Some contrasting examples, both from Rolemaster:
Rolemaster crits enhance drama, becaue the effects are generally concussion hit loss (which takes you directly closer to unconsciousness), bleeding (which equates to periodic hit loss plus a penalty to all actions), stun and similar action denial (which has an immediate effect just as it does in 4e or many other action-economy-based games), penalties to actions (which have an immediate and obvious significance), and/or descriptive effects like "knocked back 10'", "leg severed", "arm and shoulder shattered", etc. Any of these effects gives you an immediate sense of the threat to your PC, and the way that is changing the dynamics of the fight. 4e is the only version of D&D I have played that can give the same visceral feel, with its robust rules for conditions, ongoing damage, etc as well as hit point attrition.
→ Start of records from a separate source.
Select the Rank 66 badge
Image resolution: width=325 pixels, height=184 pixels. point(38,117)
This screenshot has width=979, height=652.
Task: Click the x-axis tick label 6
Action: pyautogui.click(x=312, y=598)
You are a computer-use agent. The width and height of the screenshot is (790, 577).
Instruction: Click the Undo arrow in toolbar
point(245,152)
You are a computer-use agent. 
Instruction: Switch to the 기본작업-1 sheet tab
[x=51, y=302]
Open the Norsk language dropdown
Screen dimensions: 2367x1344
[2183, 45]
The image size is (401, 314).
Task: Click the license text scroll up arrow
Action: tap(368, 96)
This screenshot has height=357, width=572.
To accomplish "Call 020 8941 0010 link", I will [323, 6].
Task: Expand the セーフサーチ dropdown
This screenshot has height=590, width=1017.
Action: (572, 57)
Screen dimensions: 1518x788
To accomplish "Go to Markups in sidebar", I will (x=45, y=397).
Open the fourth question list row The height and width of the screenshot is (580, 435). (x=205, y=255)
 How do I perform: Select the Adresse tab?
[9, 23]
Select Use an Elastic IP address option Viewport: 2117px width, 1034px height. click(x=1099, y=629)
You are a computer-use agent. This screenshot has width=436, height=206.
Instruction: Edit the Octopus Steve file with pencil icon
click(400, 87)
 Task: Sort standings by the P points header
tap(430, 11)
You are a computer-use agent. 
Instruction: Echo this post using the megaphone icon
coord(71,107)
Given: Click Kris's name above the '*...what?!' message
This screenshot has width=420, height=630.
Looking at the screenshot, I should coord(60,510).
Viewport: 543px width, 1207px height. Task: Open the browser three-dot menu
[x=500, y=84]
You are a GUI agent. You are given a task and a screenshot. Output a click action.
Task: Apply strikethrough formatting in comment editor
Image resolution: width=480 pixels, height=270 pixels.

Rolemaster healing, on the other hand, does not enhance drama at all. Magical healing is based around a very large group of spells that look to the details and severity of injury (healing cartilage is different from healing a tendon, for example; and healing a merely broken leg is different from healing a shattered leg); and there are reasonably complex recovery times to track. Natural healing is similarly detailed. The contrast between this and 4e D&D is very marked - the only time natural healing in 4e involves more than just changing a couple of numbers on the character sheet is the disease track, and that is dramatic! And in-combat healing, via magic or inspiration/determination, enhances rather than detracts from the drama.
For me, there is something of a tendency for "reaslistic" mechanics to suffer from the Rolemaster healing problem. But as Rolemaster crits show, the tendency need not be universal.